For those struggling with addiction and substance dependencies, learning to play an instrument may play an important role in recovery. A study at the University of Wisconsin showed that exposure to the right music, tones, and frequencies produces dopamine, which is in short supply for the nervous system during the withdrawal process.
“If you want to find the secrets of the universe, think in terms of energy, frequency, and vibration.” —Nikola Tesla
Singing bowl bathing is gaining popularity as a method to reduce stress and anxiety and to promote well-being. Laying down with eyes closed, participants listen while different bowls are struck and toned by a practitioner.
Studies show that this practice, called “sound bathing,” directly reduces anxiety and depression; both are related to increases in disease. According to one study, “Sixty-two women and men with an average age of 50 reported significantly less tension, anger, fatigue, and depressed mood after sound sessions. Tibetan singing bowl meditation may be a feasible low-cost low technology intervention for reducing feelings of tension, anxiety, and depression, and increasing spiritual well-being.”
A study published in the Southern Medical Journal (2005) demonstrated the beneficial effects of music in hospital settings. Researchers reported that “For children and adults, music effectively reduces anxiety and improves mood for medical and surgical patients, and for patients in intensive care units.” Researchers also noted that ambient music increased empathy in caregivers without interfering with the technical aspects of treatment.
Can Sound Fight Cancer?
In 1981, biologist Helene Grimal partnered with composer Fabien Maman to study the relationship of sound waves to living cells. Maman was also an acupuncturist and had previously discovered that by using tuning forks and colored light on acupuncture points he could achieve equal and even greater results than he could with needles.

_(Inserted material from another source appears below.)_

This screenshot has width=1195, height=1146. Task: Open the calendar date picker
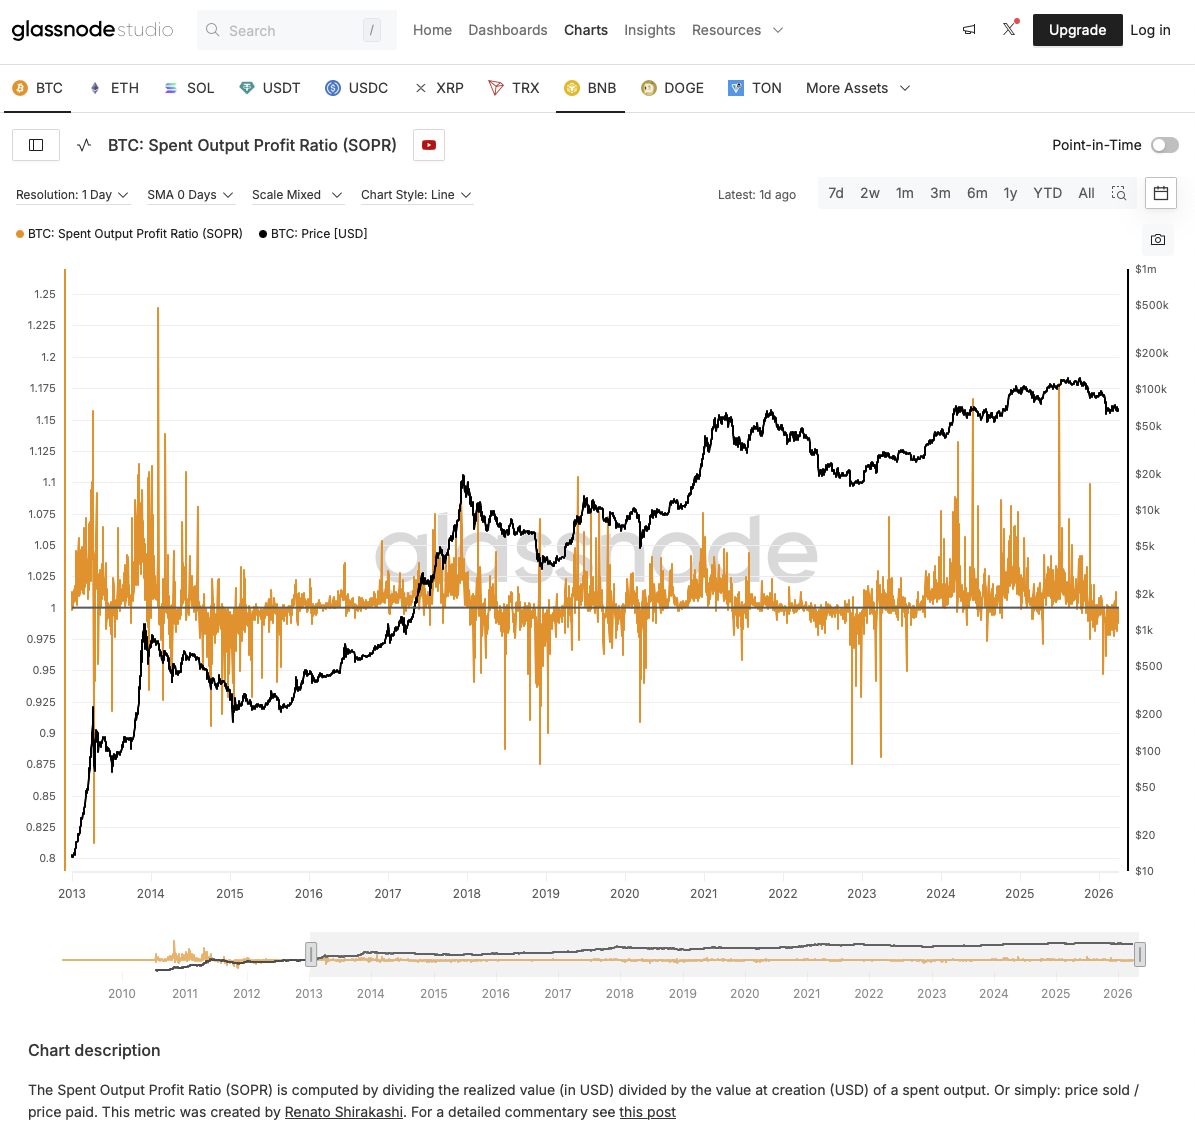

For 18 months, Grimal and Maman worked with the effects of 30-40 decibel sounds on human cells. With a camera mounted on a microscope, the researchers observed uterine cancer cells exposed to different acoustic instruments (guitar, gong, xylophone) as well as the human voice for 20-minute sessions.
Using the nine note Ionian Scale (C-D-E-F-G-A-B-C-D), Grimal and Maman observed that when exposed to sound, cancer cells lost structural integrity until they exploded at the 14-minute mark. Far more dramatic was the sound of a human voice — the cells were destroyed at the nine-minute mark.
Next, Maman and Grimal worked with two women with breast cancer. For one month, the women devoted three-and-a-half-hours a day to “toning,” or singing the scale. One woman’s tumor became undetectable, meaning it simply disappeared. The other woman underwent surgery. Her surgeon reported that her tumor had shrunk dramatically and “dried up.” It was removed and the woman had a complete recovery and remission.
Maman said, “Cancer cells cannot maintain their structure when specific sound wave frequencies attack the cytoplasmic and nuclear membranes. When the vibratory rate increases, the cells cannot adapt or stabilize themselves and die by disintegrating and exploding.”